Ayrıca, siyanobakterilerin yetiştirilmesi için gereken enerji girişi, özellikle aydınlatma ve sıcaklık kontrolü, geçerli endişeleri artırmaktadır. Yenilenebilir enerji sistemlerine uygun entegrasyon olmadan, büyüyen mikroorganizmaların karbon ayak izi çevresel kazanımların bir kısmını dengeleyebilir. Araştırmacılar bu değiş tokuşların farkındadır ve aktif olarak ekimi ve enerji kullanımını optimize etmenin yollarını arıyorlar

.

Bu bağlamda, Portekiz gibi ülkeler liderlik etmek için benzersiz bir konumdadır. Bol güneş ışığı, geniş kıyı erişimi ve güneş ve deniz enerjisine artan yatırımla Portekiz, bu tür biyoteknolojik süreçleri sürdürülebilir bir şekilde güçlendirmek için tüm doğal bileşenlere sahiptir. Fosil yakıtlara güvenmek veya enerji ithal etmek yerine, yenilenebilir enerji kullanan yerel üretim, siyanobakteri bazlı malzemeleri sadece uygulanabilir değil, aynı zamanda iklimden sorumlu üretimde örnek hale getirebilir

.

Şimdi ihtiyaç duyulan şey, inşaat sübvansiyonlarını ve araştırma desteğini yeniden düşünmek için koordineli bir çabadır. Karbon yakalama ve emisyondan kaçınmanın ötesinde, bunun gibi malzemeler atık hakkında nasıl düşündüğümüzü yeniden tanımlayabilir ve yıkım molozlarını ve hatta çöl kumunu yeni, rejeneratif bina bileşenlerine dönüştürebilir. Ölçeklendirme fırsatı verilirse, bu tür yenilikler iklim bulmacasında çok önemli bir parça haline gelebilir.
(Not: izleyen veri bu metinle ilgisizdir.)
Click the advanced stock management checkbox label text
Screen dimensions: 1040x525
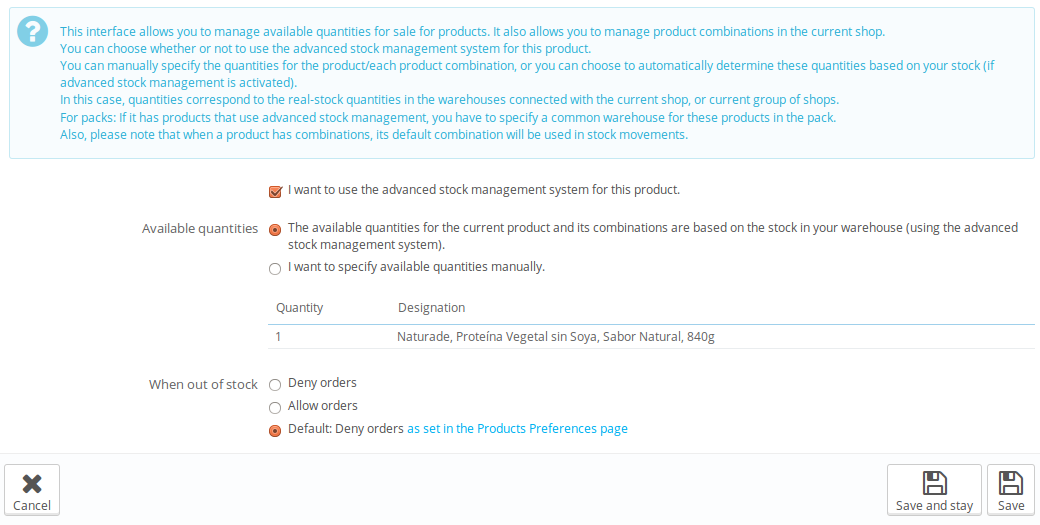click(483, 190)

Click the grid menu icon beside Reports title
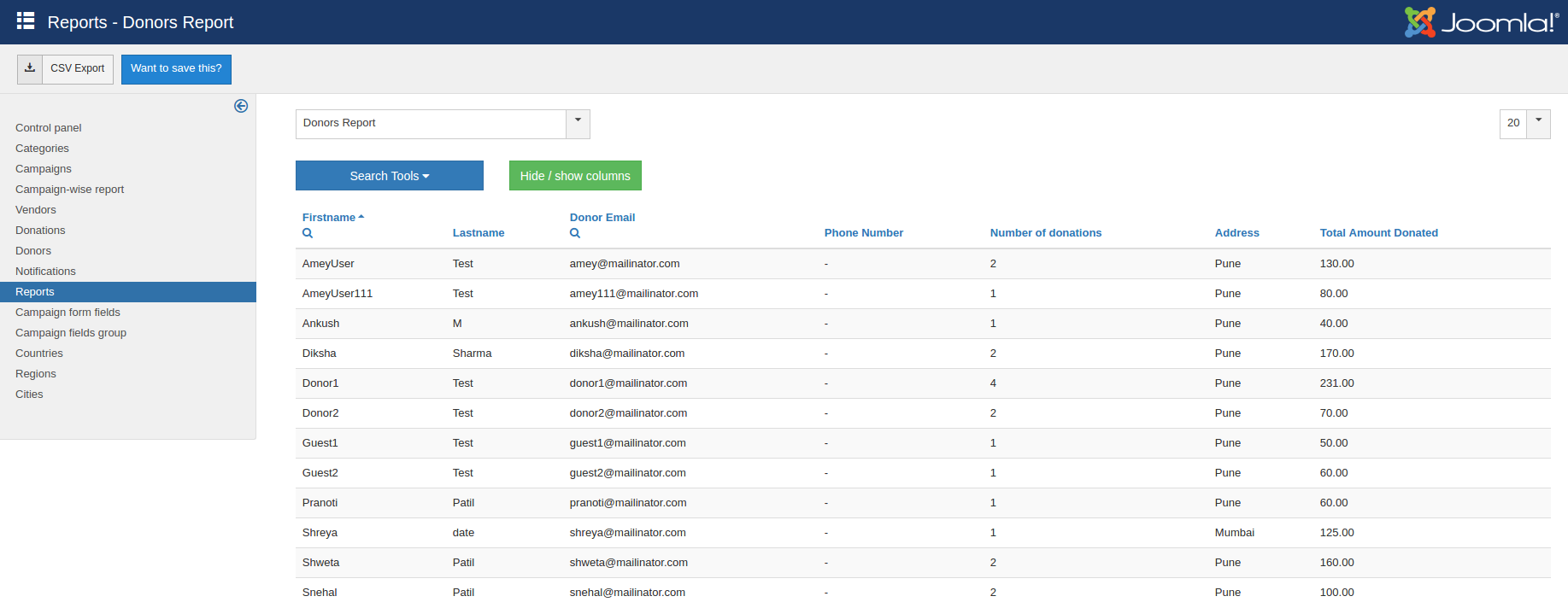coord(26,21)
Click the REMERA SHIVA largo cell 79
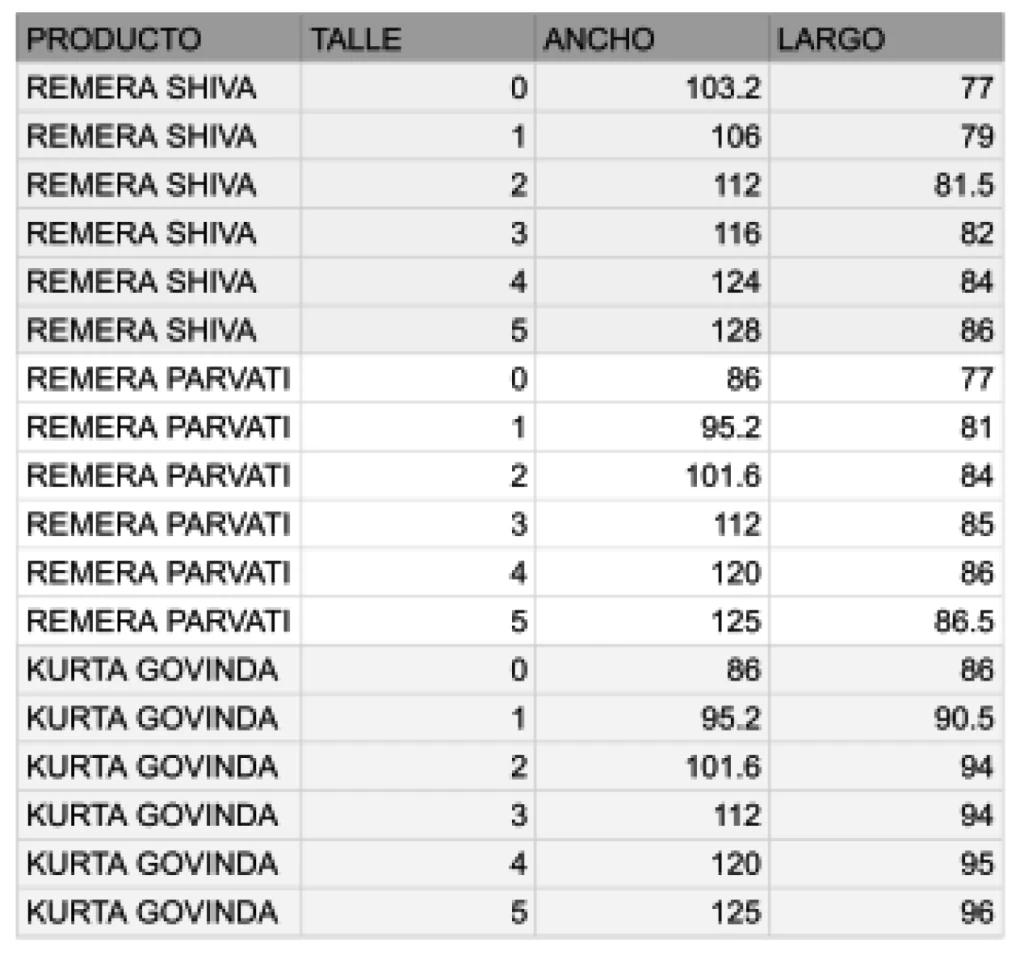Screen dimensions: 1024x955 coord(886,136)
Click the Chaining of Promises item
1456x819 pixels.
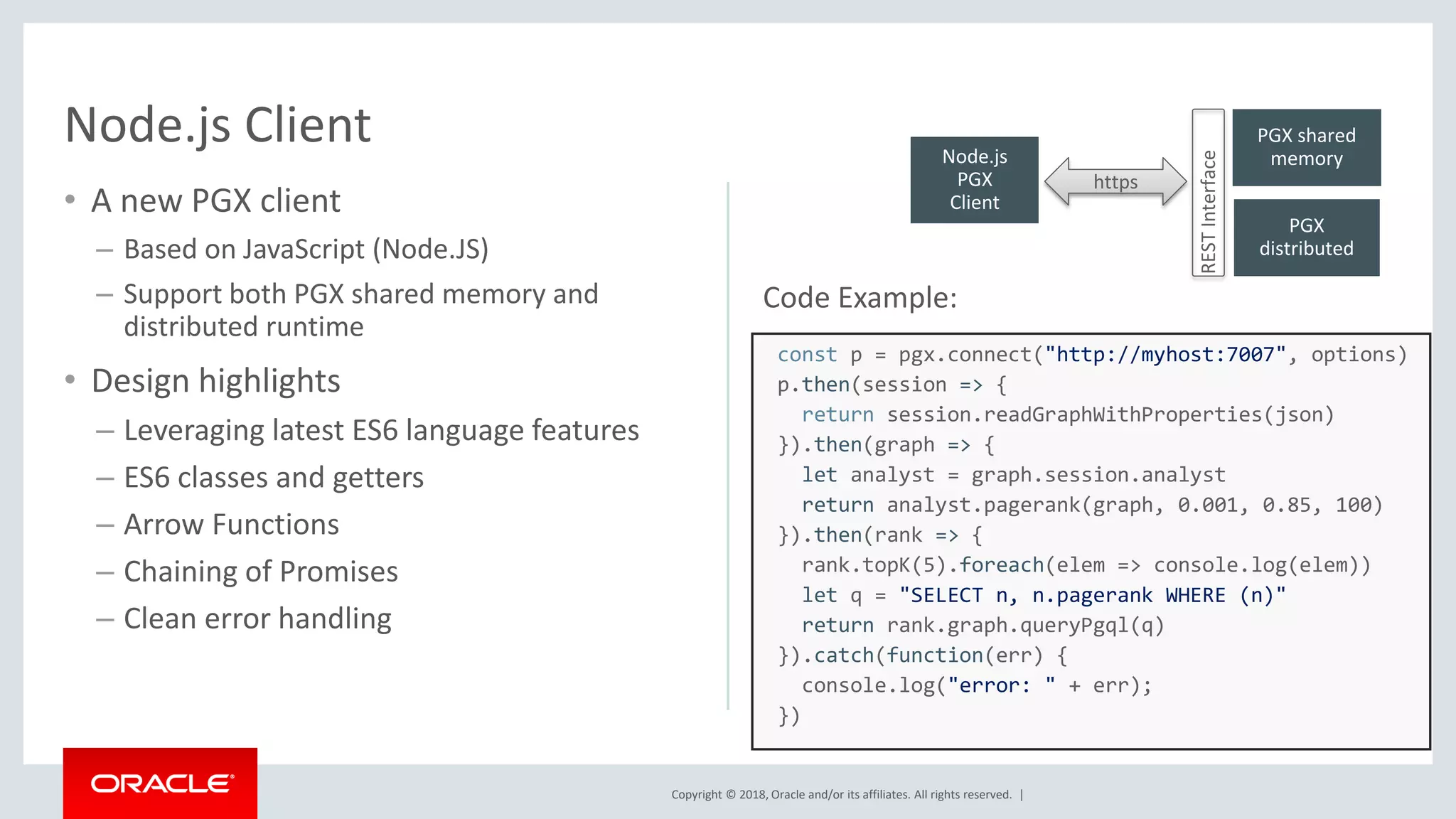pyautogui.click(x=260, y=572)
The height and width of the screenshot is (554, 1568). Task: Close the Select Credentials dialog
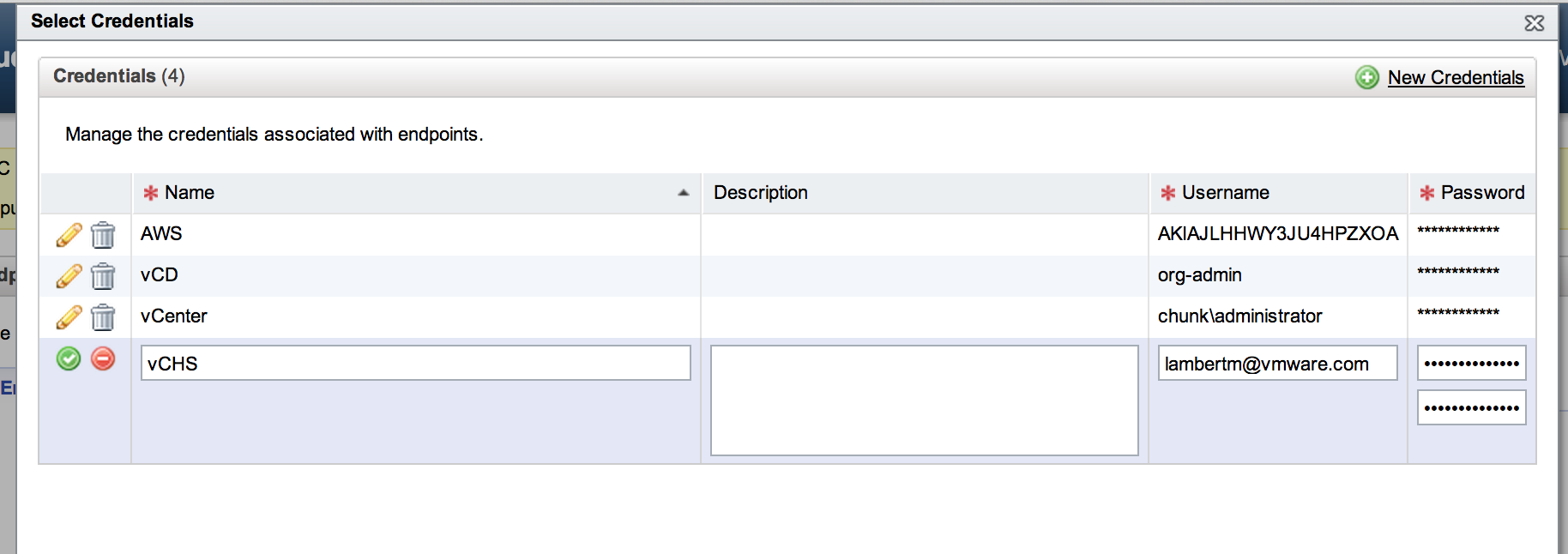pos(1534,23)
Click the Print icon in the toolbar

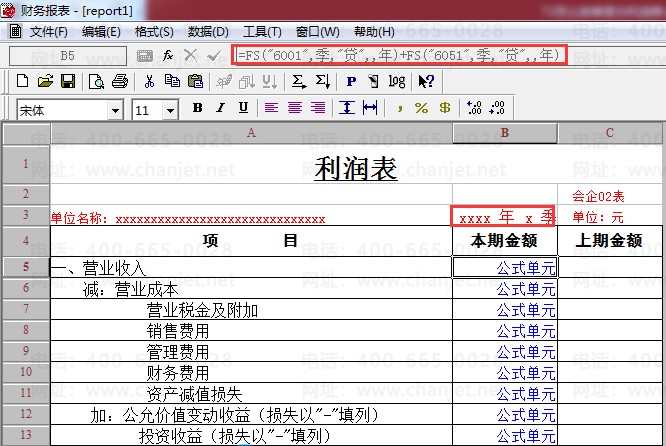coord(119,81)
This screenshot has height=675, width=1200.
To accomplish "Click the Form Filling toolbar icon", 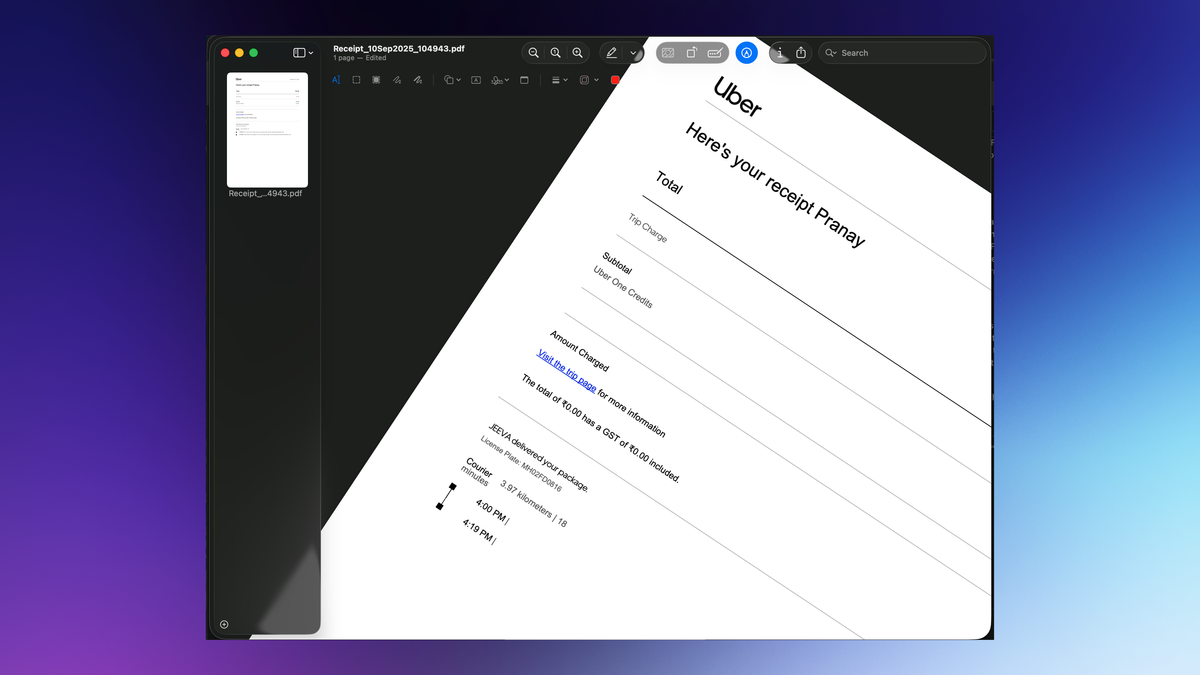I will tap(715, 53).
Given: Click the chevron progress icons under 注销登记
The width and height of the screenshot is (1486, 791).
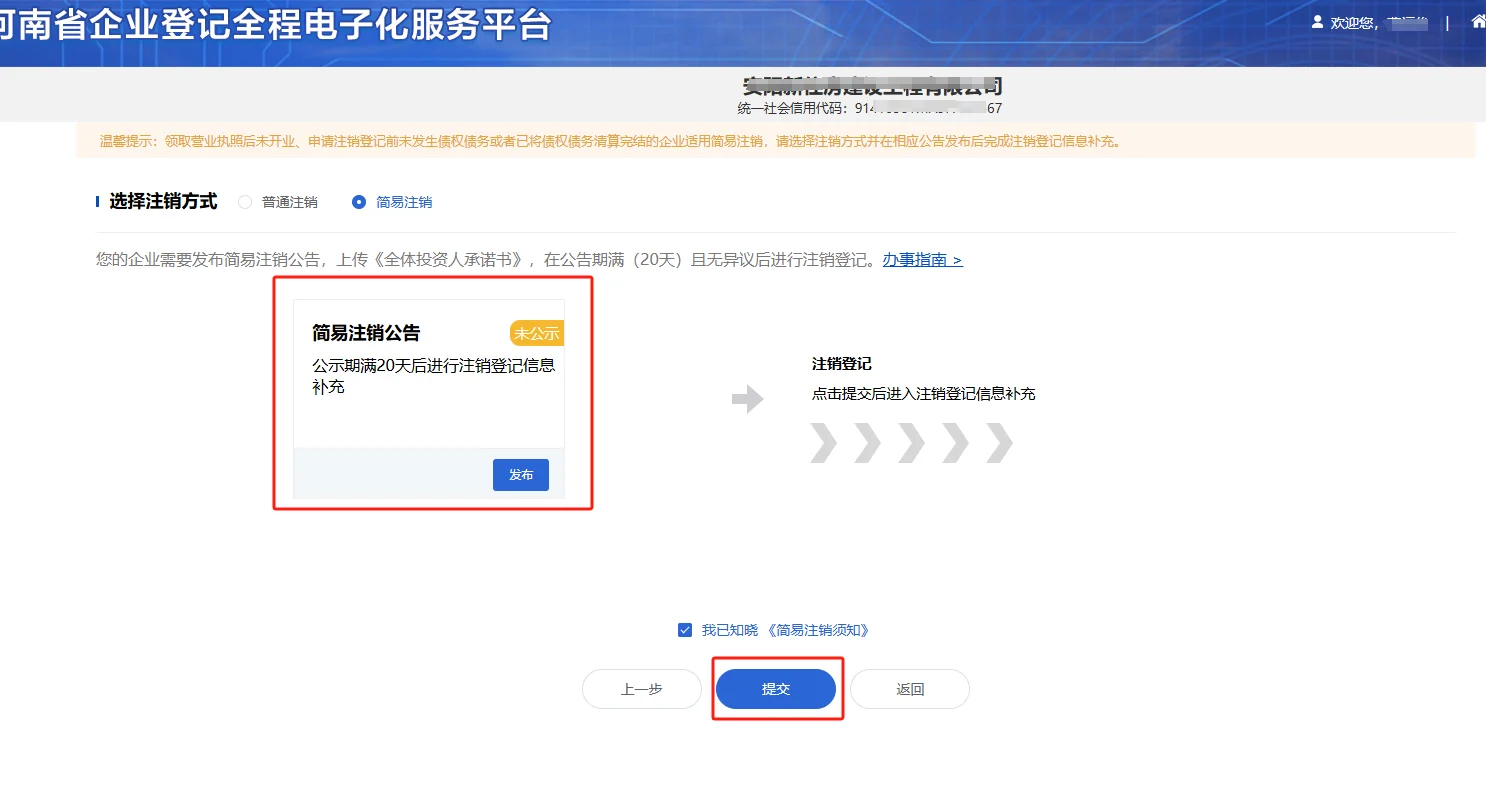Looking at the screenshot, I should point(912,443).
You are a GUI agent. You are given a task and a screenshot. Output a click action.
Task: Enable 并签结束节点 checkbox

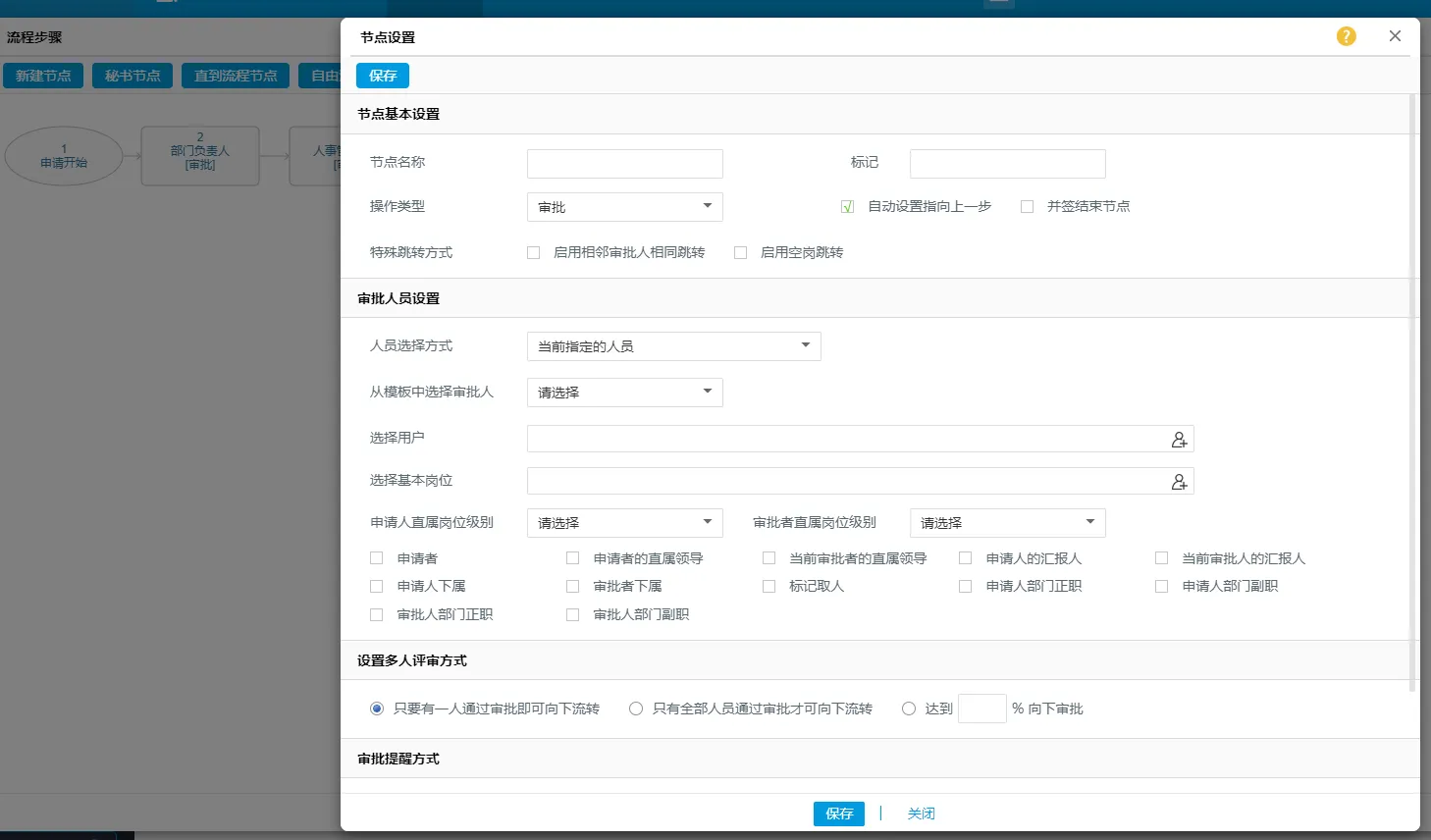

Dresden'deki çalışmalar sürdürülebilir, kaynak açısından verimli inşaatın uzak bir rüya olmadığını kanıtlıyor. Zaten şekilleniyor ama sessizce, petri kaplarında ve test kalıplarında, sadece geleceği inşa etme şansını bekliyor

.


Author

Paulo Lopes is a multi-talent Portuguese citizen who made his Master of Economics in Switzerland and studied law at Lusófona in Lisbon - CEO of Casaiberia in Lisbon and Algarve.